ACTIVITY - Note each line of the entries that includes "agent". Then copy those lines.

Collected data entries
>>>
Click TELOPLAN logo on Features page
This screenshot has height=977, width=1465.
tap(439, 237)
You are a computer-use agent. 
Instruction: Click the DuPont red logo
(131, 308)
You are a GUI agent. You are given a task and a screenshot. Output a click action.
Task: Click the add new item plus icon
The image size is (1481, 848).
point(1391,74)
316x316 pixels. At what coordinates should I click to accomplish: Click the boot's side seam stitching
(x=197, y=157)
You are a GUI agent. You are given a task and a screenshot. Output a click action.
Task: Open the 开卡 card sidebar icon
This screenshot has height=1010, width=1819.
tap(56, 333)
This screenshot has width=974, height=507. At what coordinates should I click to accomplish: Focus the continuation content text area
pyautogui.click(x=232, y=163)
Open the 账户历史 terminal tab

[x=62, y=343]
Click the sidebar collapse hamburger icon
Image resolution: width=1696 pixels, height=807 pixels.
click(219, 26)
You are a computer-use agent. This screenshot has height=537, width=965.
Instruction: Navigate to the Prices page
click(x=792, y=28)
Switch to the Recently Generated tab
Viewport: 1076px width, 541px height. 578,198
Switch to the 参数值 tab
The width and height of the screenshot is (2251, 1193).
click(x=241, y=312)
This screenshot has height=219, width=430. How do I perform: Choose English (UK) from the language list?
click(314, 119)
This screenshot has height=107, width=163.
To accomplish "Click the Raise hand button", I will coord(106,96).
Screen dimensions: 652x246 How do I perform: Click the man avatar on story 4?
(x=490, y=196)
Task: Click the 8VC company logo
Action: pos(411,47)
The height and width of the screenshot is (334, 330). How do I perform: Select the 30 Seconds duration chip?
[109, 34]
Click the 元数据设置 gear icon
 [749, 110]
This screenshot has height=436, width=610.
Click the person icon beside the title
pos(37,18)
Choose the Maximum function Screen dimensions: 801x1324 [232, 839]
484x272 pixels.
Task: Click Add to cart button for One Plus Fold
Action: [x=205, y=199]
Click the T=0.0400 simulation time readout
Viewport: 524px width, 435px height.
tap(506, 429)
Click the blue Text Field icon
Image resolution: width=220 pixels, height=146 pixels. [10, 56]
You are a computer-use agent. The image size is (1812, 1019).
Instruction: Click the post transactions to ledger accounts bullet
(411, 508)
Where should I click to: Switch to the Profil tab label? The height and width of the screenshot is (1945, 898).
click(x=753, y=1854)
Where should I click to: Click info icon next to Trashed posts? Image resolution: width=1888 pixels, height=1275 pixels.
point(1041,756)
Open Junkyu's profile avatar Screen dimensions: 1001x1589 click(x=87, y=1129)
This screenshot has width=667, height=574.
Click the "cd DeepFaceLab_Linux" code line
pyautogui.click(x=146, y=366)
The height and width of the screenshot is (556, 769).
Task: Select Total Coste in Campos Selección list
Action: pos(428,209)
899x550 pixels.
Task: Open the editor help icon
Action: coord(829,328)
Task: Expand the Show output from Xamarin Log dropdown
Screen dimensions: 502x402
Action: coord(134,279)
<<<
ANSWER AREA -
You are a computer-use agent. 
You are a GUI agent. You are given a task and a screenshot. Output a click action.
You are a GUI agent. You are given a task and a screenshot. Output a click action.
You are a computer-use agent. This screenshot has height=537, width=965.
You are a computer-use agent. The image size is (1812, 1019).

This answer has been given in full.